Mark’s been coming to Addi Road’s Food Pantry for a while now. “I’m a regular,” he says proudly. Lately, he’s been noticing “all these new faces, and just loads more people. It’s obvious the need is getting bigger and bigger with everything that is going on.”

Around his local area, he says the panic buying at the supermarket “has just been crazy. I haven’t been able to get loo paper. It’s such a hassle, man. At least I have I have got tissues now. I get them from the Chinese place across the road.”

He’s grateful the Addison Road Community Organisation Food Pantry is still open. “My favourite thing is the sourdough bread,” he says. “It’s great for toast. I get given a free loaf every time I do a shop here.”

“I come here for the price. Everything is so cheap, plus you get the free bread and fruit and vegetables,” Mark says. “But the staff are super friendly too. They always have a smile for me. I really appreciate it. Like, I just got here today right – and I am looking out for people, trying to pull out a smile from someone here in the crowd while we are all just lined up waiting to go in and do our shop.”

He lives in a boarding house. It can be a bit isolating. Lately, he says, the people he shares with there “have been trying to look after themselves more with all that is going on. And keep it all tidy. But it’s pretty hard sometimes.”

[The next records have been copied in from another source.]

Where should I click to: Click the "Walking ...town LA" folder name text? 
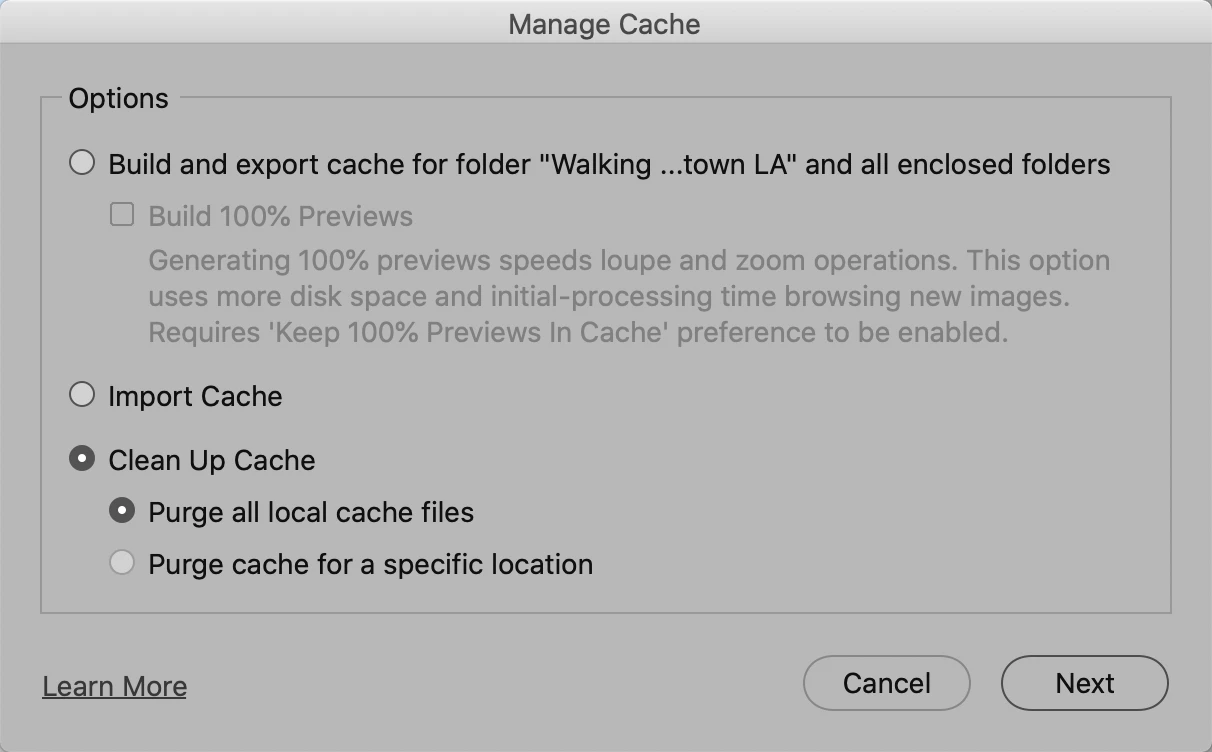pos(668,164)
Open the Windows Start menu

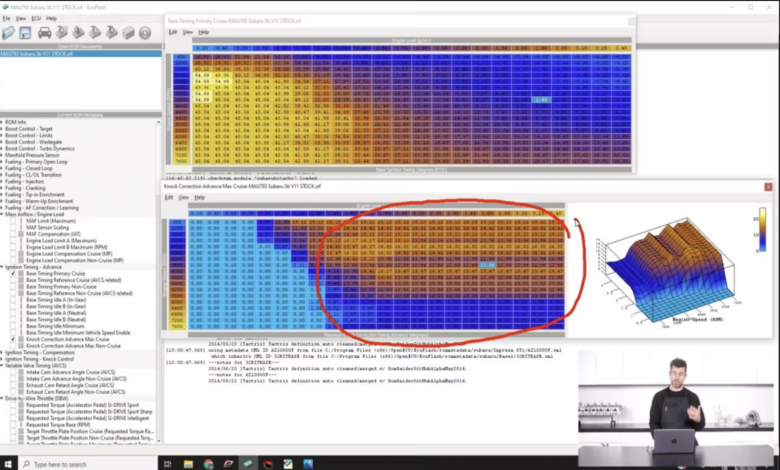point(9,463)
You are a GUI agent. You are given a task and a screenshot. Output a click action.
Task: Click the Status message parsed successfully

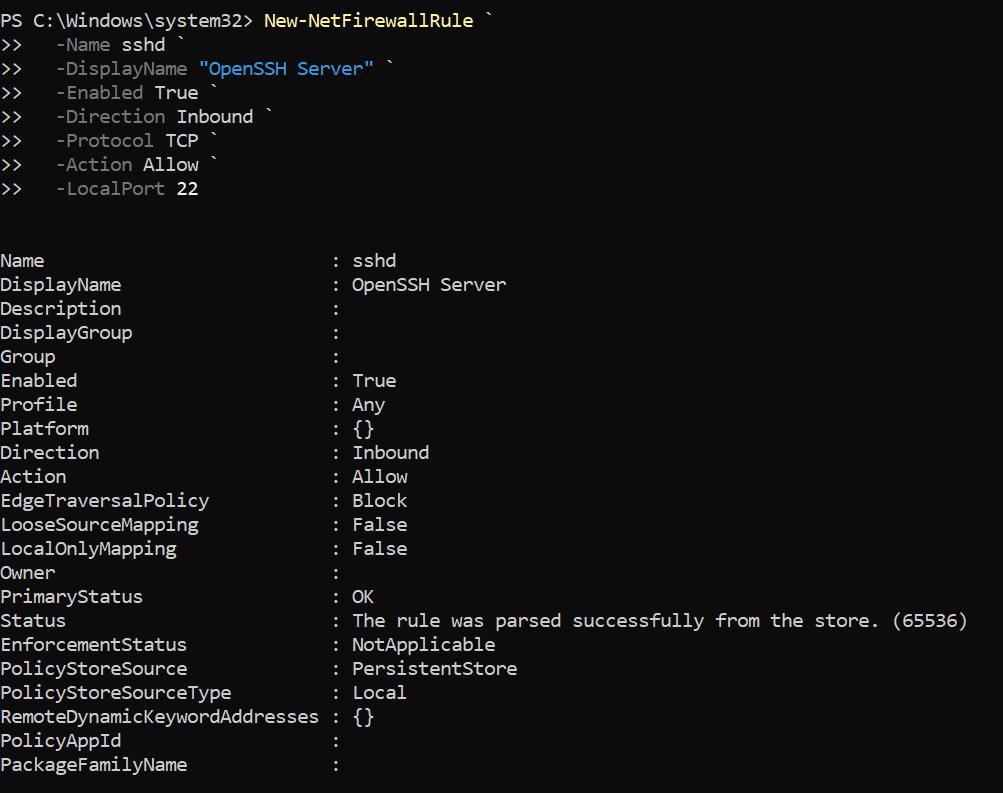(x=659, y=621)
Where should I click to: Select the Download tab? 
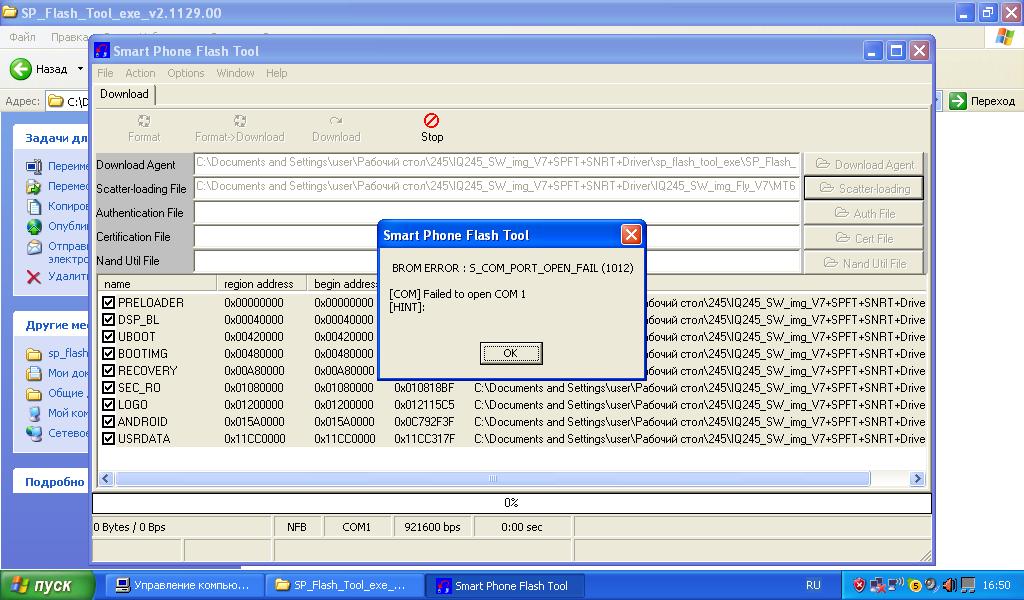[x=124, y=94]
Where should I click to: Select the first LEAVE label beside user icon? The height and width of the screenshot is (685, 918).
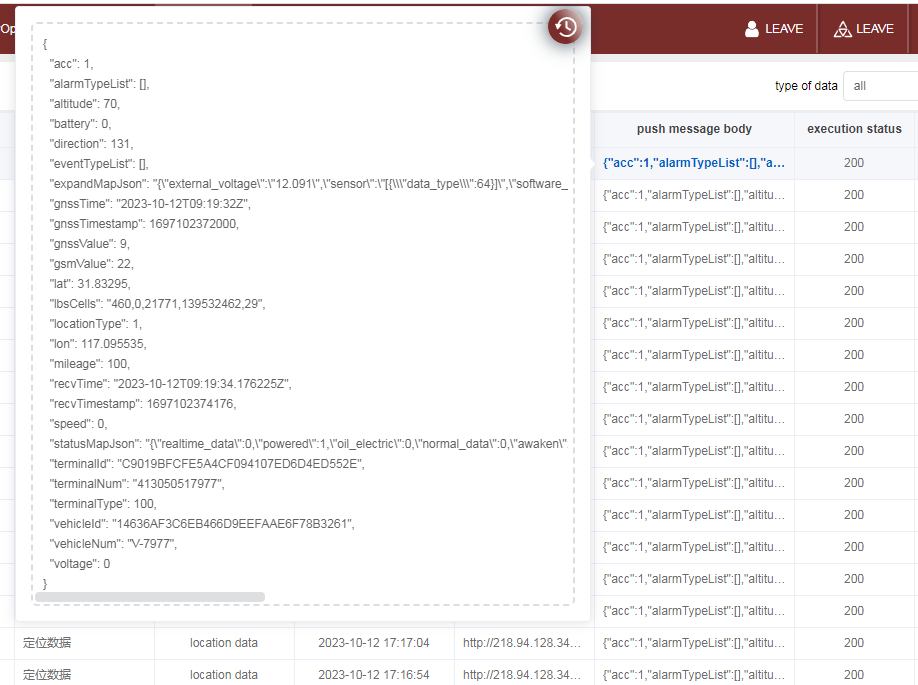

Mark explains he has also been recently operated on. “It can be difficult when you’re crook. Just the social part of things, having to stay home in your room. Not going out as much. That’s why you look for those smiles from people. I’ve noticed with the corona virus stuff how flat everyone is, the stress that is everywhere. People are really flat. When I meet with the staff and volunteers here they give me that smile. It’s almost as important as the food, eh.”

In his youth Mark played drums in a Beatles tribute act. He played the part of Ringo. He even recorded some stuff on the Au Go Go label doing sessions for the renowned producer Tony Cohen. “So I must be a legend in my own lunch time somewhere,” he says smiling. “I will bring some of my recordings in next time I come here. Maybe you can play them for people?”

Once Mark has done a shop at Food Pantry, he heads home and makes himself a decent meal. It keeps him positive.

When he’s feeling well enough and he has the strength, he likes to go busking. He has got himself a tiny little Middle Eastern drum he just loves. Mark will set up near Ashfield Station. “Sometimes at peak hour you will see something like 5000 people go by. They’re all worried. I know it. But I can get these beats going in that Arabic way, it’s a bit like a belly dance beat, and something about it soothes people. When I hit it right, I can see those smiles coming on people’s faces.”

“I haven’t got a big head about it. But people will come up to me and say thank you. Thank you for giving us an up beat.”